It was the first time an American president had been assassinated, and the country descended into shock and mourning. "No loss has ever been comparable to this," Parke Godwin, editor of the Evening Post, wrote at the time. "Never in human history has there been so universal, so spontaneous, so profound an expression of a nation's bereavement."
His legacy
"Lincoln's canonisation began almost immediately. Within days of his death, his life was being compared to Jesus Christ," say researchers at the University of Virginia's Miller Center.
Though heralded as one of the greatest Americans of all time, his legacy has been contested as different groups interpret his actions. "Northerners and Southerners, blacks and whites, East Coast elites and prairie Westerners, liberals and conservatives, the religious and secular, scholars and popularisers – all have recalled a sometimes startlingly different Lincoln," argues Philip Kunhardt in Smithsonian Magazine.
Leading the Union to victory in America's civil war, Lincoln was hailed as shrewd military strategist, a savvy leader and the saviour of the Union. In 1863, he gave one of the most influential speeches ever delivered in American history; in just ten lines, he emphasised the need for equal justice and democracy in his Gettysburg address.
That same year, he issued the Emancipation Proclamation which freed all slaves in the southern states and paved the way for slavery's eventual abolition. A hundred years later, Martin Luther King Jr called the speech "a beacon of hope to millions of Negro slaves who had been scarred in the flame of withering injustice”.
But by his own admission, Lincoln never set out to end slavery. In a letter to the editor of the New York Tribune about his war aims, Lincoln wrote: "My paramount object in this struggle is to save the Union, and is not either to save or to destroy slavery. If I could save the Union without freeing any slave I would do it, and if I could save it by freeing all the slaves I would do it; and if I could save it by freeing some and leaving others alone I would also do that."
The African-American writer Frederick Douglass, who lobbied Lincoln tirelessly while campaigning for abolition, acknowledged that Lincoln was "a progressive man, an honourable man, and at heart an antislavery man". But he also argued that he was "pre-eminently the white man's president" and American blacks "at best only his step-children”.

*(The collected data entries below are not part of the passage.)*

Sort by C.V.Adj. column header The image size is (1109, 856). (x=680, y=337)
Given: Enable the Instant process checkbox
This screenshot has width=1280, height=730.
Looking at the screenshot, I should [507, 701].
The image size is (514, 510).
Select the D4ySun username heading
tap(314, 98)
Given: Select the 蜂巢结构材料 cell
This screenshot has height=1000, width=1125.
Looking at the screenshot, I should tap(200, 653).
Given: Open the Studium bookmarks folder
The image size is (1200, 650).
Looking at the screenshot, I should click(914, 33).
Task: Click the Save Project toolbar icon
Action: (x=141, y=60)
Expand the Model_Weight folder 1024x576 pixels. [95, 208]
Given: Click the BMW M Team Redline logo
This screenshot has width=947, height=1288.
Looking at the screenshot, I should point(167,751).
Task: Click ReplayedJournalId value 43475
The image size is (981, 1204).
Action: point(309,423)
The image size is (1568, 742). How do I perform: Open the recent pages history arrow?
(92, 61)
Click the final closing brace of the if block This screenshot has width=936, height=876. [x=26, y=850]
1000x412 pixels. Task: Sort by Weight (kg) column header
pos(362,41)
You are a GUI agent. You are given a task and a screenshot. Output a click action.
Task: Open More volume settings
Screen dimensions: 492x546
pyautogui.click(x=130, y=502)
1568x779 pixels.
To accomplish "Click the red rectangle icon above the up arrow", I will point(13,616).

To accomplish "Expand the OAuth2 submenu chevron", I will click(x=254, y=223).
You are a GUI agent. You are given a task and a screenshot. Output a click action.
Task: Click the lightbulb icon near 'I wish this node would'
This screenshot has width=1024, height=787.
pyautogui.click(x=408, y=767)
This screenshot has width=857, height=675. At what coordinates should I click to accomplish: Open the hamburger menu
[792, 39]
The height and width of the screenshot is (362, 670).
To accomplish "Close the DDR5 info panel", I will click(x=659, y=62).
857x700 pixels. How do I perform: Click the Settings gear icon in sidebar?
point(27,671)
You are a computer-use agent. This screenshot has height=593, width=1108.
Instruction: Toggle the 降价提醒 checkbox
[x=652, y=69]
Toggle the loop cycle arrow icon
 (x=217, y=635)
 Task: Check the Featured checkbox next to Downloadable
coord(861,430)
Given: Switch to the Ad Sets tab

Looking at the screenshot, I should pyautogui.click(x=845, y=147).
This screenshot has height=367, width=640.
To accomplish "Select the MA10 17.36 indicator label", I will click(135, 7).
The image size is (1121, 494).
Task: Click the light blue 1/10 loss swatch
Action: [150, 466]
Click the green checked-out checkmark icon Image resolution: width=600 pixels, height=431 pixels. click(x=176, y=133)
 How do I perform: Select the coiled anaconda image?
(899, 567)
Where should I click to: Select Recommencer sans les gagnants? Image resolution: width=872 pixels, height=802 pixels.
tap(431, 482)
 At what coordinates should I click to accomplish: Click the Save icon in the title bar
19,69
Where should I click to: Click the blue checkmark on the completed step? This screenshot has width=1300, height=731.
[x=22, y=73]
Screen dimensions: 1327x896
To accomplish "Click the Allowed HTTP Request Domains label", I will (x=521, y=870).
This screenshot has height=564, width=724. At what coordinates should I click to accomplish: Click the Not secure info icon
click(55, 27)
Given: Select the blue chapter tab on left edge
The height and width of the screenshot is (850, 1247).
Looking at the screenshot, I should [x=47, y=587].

Lincoln was also criticised for suspending habeas corpus – one of "the most hallowed" concepts in Anglo-American law – which led to thousands of suspected war traitors and protesters being imprisoned without trial. This was for many historians "a serious blemish on Lincoln's record", says the New York Times. His opponents labelled him a "tyrant" for expanding his presidential powers, but Lincoln always maintained that the rebellion justified his actions.
Regardless of Lincoln's controversies, the eradication of serfdom and slavery was an "extraordinary" achievement, argues author and historian Daniel Hannan in The Daily Telegraph. "That, in my book, makes the shambling, decent, canny, unstuffy Lincoln a hero of the English-speaking peoples."